→ Aim of the task
From the records below, output exactly the lines running from the line containing "返金ポリシー (1554, 1242)" through the line containing "BABY & KIDS (960, 132)", and no others.

→ Recorded data
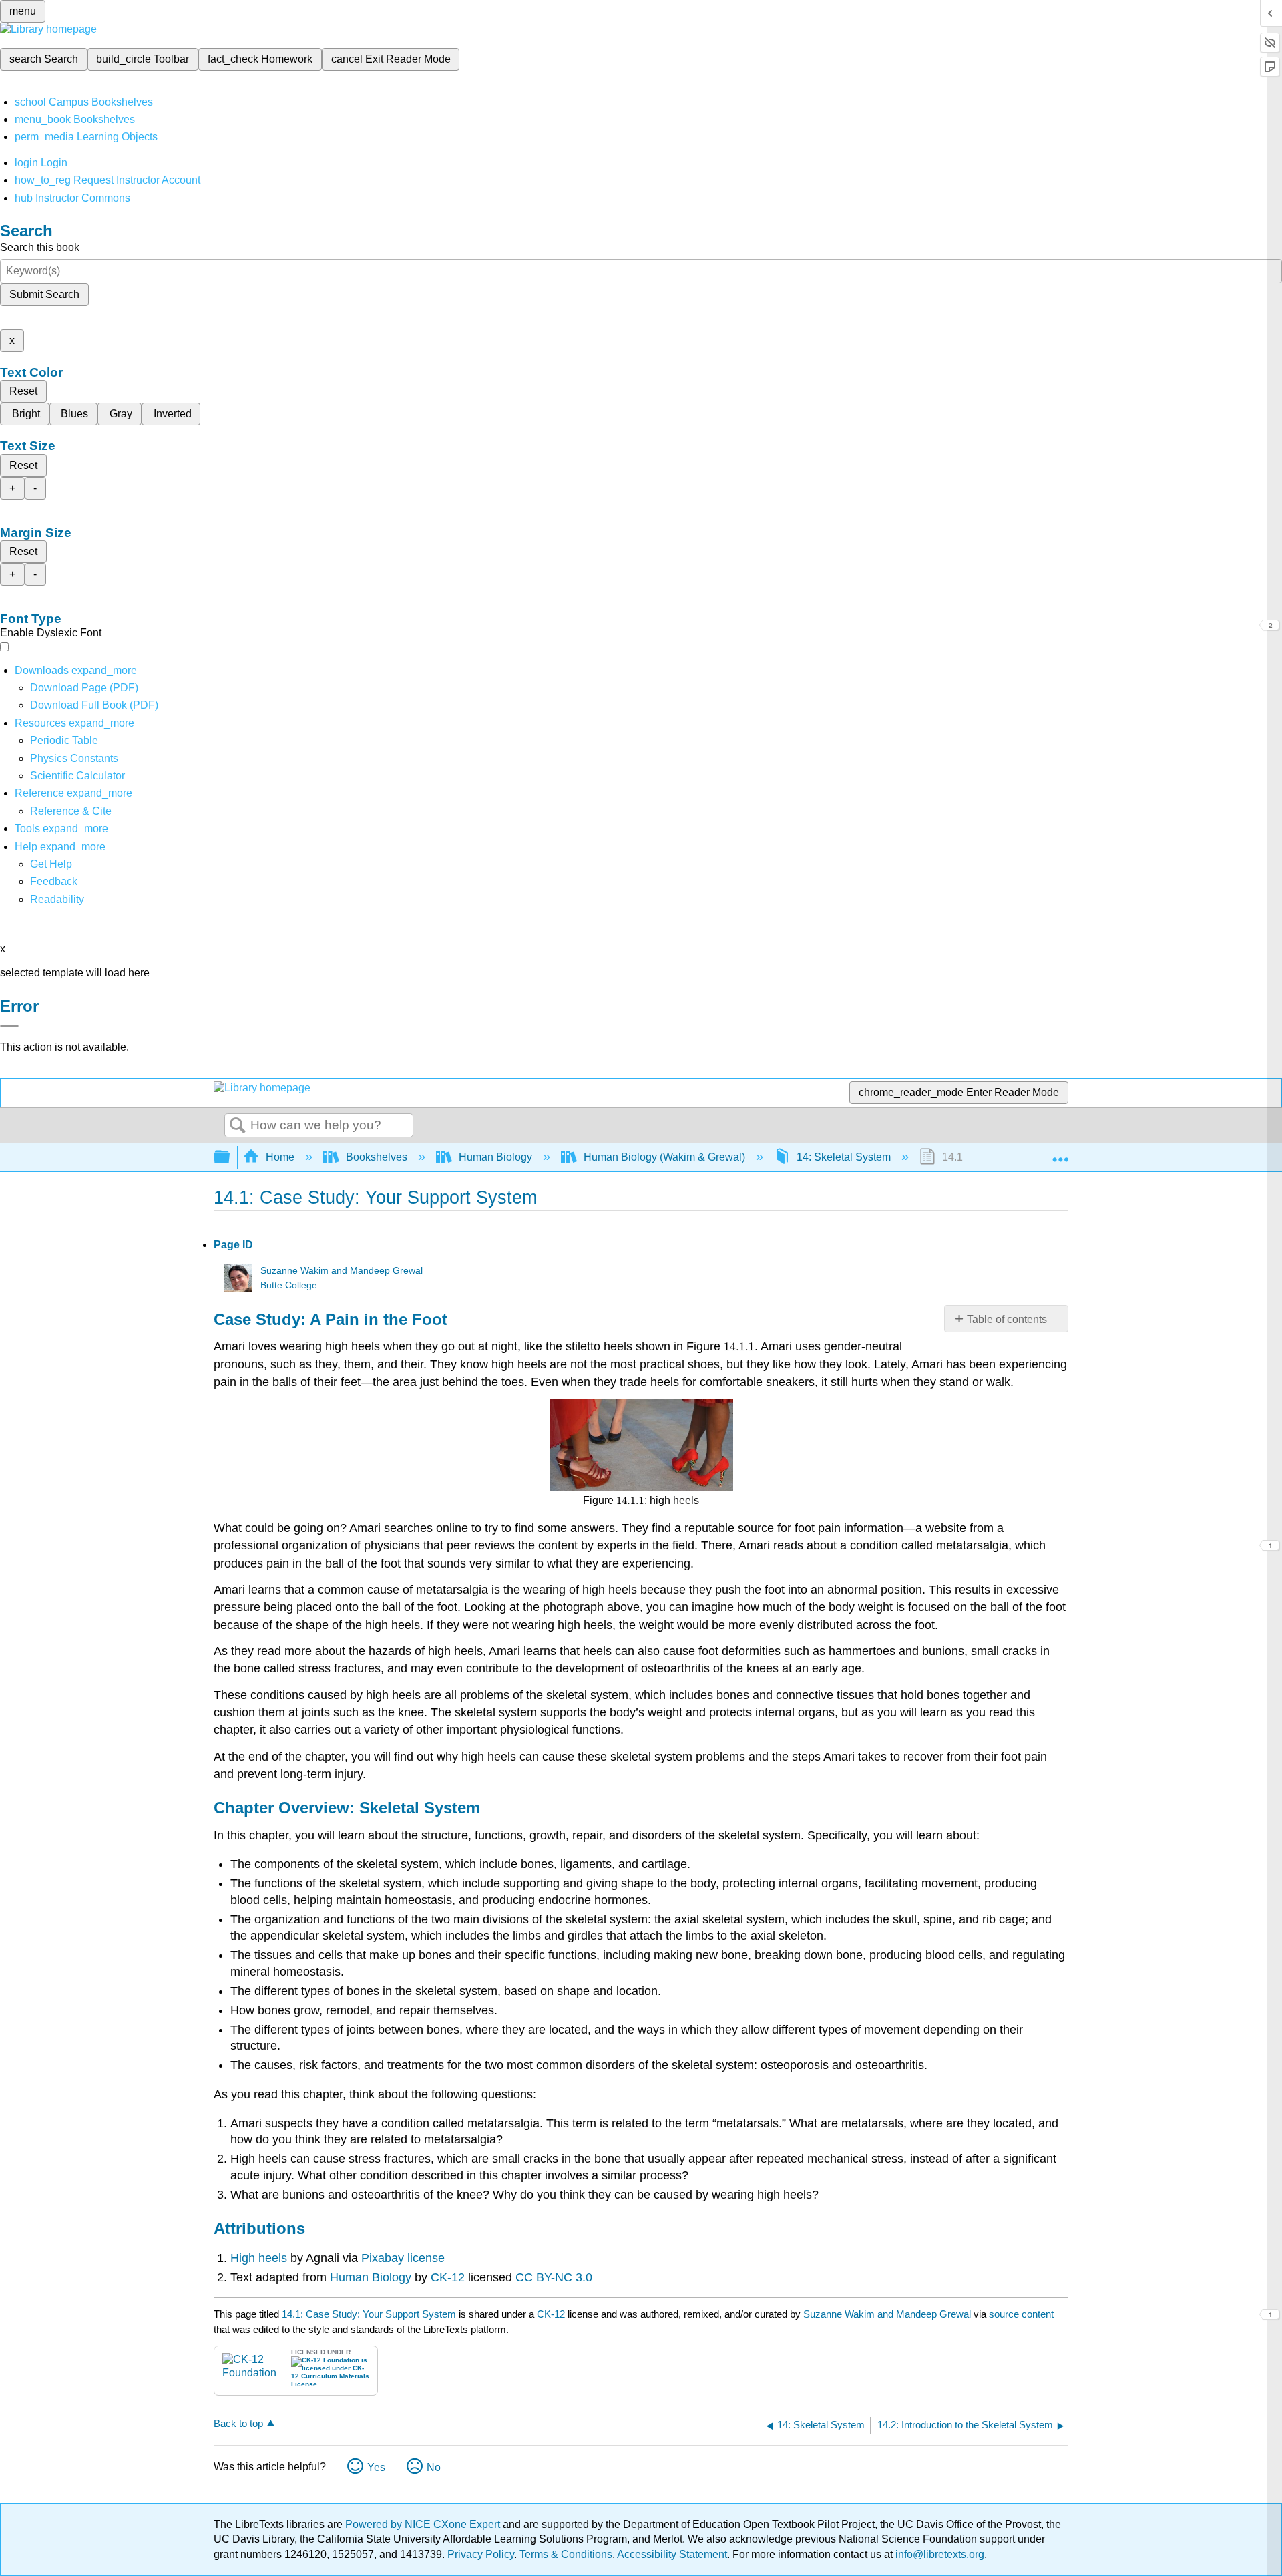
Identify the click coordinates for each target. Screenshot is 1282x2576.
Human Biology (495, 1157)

* * *

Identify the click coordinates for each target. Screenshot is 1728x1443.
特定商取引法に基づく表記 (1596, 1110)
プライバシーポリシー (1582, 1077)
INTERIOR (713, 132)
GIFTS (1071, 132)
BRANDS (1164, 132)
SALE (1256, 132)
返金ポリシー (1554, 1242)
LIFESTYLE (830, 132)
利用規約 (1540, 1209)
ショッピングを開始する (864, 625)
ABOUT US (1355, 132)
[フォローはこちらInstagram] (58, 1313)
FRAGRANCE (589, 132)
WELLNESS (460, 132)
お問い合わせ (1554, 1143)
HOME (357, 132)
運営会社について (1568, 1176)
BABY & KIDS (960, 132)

==

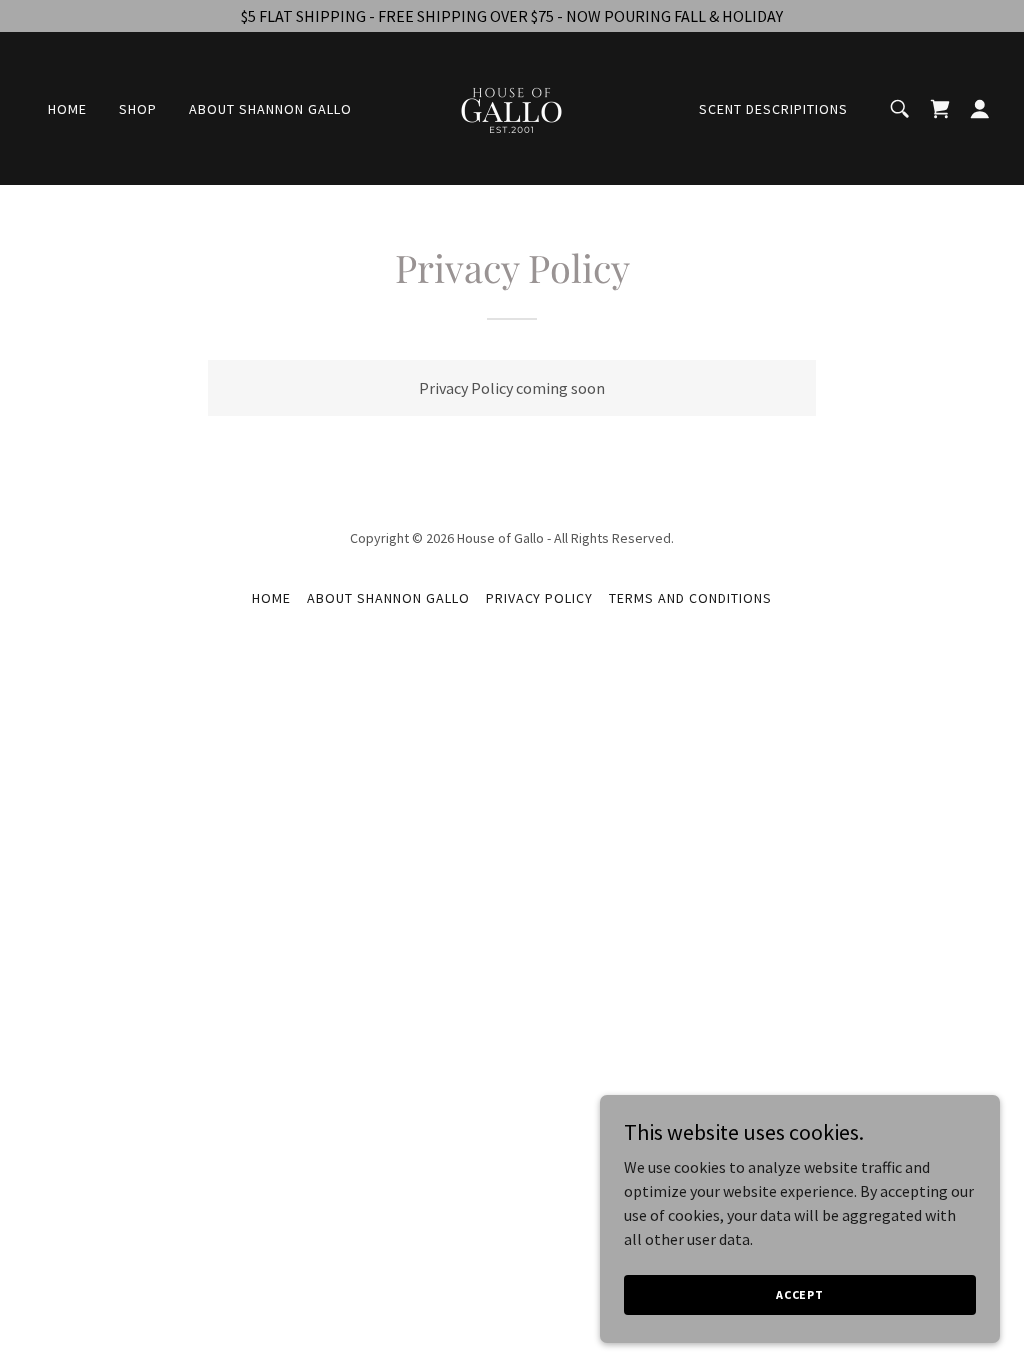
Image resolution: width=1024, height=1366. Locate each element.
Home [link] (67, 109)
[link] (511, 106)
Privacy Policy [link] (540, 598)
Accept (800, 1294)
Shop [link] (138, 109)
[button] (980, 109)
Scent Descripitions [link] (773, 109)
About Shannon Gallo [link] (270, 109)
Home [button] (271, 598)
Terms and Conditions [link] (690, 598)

→ Answer to the exercise
返金ポリシー (1554, 1242)
LIFESTYLE (830, 132)
利用規約 (1540, 1209)
ショッピングを開始する (864, 625)
ABOUT US (1355, 132)
[フォローはこちらInstagram] (58, 1313)
FRAGRANCE (589, 132)
WELLNESS (460, 132)
お問い合わせ (1554, 1143)
HOME (357, 132)
運営会社について (1568, 1176)
BABY & KIDS (960, 132)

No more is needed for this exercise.